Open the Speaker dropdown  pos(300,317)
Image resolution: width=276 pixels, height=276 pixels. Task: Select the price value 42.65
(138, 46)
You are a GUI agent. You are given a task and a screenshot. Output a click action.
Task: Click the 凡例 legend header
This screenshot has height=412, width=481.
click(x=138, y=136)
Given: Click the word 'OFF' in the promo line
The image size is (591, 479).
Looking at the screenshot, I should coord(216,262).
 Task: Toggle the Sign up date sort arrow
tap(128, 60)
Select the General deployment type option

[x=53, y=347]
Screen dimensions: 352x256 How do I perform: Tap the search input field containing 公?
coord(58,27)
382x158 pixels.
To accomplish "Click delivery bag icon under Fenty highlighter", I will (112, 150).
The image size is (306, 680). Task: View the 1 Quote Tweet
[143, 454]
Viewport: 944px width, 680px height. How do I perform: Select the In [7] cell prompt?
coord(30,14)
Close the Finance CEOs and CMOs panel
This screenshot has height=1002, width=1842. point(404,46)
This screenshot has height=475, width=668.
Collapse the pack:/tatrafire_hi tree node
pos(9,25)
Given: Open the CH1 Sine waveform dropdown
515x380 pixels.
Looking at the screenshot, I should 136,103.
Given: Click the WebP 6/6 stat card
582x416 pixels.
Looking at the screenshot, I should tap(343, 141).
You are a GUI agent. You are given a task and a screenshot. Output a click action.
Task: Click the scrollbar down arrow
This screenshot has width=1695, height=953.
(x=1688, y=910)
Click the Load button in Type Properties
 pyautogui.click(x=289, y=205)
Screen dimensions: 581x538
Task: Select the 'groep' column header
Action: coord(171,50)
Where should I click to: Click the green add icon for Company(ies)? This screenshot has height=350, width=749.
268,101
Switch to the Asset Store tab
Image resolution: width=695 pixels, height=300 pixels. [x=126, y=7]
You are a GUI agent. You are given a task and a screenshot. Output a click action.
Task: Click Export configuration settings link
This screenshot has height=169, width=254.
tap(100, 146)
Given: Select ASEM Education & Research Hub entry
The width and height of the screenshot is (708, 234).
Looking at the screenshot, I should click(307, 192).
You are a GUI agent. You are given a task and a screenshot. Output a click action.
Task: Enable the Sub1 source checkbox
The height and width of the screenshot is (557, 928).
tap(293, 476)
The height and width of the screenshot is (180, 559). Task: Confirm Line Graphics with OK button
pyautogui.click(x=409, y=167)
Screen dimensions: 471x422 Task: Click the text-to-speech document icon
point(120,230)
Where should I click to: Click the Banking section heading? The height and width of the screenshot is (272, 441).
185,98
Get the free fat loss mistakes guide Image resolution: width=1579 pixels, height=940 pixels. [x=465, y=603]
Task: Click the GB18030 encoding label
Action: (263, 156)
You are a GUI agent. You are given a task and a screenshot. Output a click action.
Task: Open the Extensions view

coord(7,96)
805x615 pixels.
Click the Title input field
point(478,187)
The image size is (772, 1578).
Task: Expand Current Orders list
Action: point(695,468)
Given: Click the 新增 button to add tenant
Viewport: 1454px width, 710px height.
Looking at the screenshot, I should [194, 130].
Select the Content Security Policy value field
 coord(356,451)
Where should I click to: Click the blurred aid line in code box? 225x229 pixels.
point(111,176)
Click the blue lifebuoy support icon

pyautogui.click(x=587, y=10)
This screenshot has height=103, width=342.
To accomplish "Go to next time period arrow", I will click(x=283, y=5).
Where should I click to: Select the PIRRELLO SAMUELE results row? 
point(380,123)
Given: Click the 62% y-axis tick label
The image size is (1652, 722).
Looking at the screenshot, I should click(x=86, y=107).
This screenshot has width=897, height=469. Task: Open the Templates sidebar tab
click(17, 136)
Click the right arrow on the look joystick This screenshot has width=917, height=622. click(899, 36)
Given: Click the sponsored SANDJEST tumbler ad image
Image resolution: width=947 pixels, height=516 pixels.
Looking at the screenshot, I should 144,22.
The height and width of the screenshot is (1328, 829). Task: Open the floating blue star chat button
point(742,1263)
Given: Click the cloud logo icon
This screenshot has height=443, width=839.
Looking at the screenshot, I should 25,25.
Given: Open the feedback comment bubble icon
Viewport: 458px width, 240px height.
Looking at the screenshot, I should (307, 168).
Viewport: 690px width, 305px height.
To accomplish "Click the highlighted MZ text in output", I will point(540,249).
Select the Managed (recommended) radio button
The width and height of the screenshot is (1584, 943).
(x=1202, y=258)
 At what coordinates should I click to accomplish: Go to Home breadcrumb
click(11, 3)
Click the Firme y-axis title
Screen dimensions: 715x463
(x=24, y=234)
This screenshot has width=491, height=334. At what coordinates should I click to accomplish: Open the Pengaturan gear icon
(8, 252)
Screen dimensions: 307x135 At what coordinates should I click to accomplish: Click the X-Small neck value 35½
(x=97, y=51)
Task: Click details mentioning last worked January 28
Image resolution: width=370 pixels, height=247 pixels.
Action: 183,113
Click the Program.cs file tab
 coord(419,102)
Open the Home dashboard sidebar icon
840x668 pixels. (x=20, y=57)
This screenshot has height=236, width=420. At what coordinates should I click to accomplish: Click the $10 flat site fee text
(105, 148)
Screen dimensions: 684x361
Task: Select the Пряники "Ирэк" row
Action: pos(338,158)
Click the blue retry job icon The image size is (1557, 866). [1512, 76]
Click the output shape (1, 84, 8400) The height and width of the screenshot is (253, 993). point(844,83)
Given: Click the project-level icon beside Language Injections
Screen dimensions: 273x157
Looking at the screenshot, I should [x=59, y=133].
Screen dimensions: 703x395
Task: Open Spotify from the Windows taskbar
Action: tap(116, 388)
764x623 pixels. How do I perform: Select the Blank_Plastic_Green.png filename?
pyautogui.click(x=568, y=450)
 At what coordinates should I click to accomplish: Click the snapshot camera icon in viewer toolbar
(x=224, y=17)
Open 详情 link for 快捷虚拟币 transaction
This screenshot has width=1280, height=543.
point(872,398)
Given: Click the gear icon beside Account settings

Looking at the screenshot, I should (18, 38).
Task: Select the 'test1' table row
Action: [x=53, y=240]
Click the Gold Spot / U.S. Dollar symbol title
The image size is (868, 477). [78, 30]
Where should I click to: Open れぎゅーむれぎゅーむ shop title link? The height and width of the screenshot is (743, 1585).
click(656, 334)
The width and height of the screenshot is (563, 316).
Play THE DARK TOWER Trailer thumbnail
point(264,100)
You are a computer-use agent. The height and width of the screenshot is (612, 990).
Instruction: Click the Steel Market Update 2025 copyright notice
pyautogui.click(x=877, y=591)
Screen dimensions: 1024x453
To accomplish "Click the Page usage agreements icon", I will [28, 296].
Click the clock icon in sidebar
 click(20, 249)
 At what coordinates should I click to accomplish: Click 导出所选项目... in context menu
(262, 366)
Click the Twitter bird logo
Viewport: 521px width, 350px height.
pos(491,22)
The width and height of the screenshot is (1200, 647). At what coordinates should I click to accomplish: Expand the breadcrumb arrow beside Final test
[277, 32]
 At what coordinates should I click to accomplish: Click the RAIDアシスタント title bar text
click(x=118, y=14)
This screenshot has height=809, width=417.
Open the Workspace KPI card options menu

______

# TASK PROMPT
Write out exactly the lines that run from the one containing "This screenshot has height=809, width=417." to the end of the records, both end lines included.

# RESPONSE
This screenshot has height=809, width=417.
Open the Workspace KPI card options menu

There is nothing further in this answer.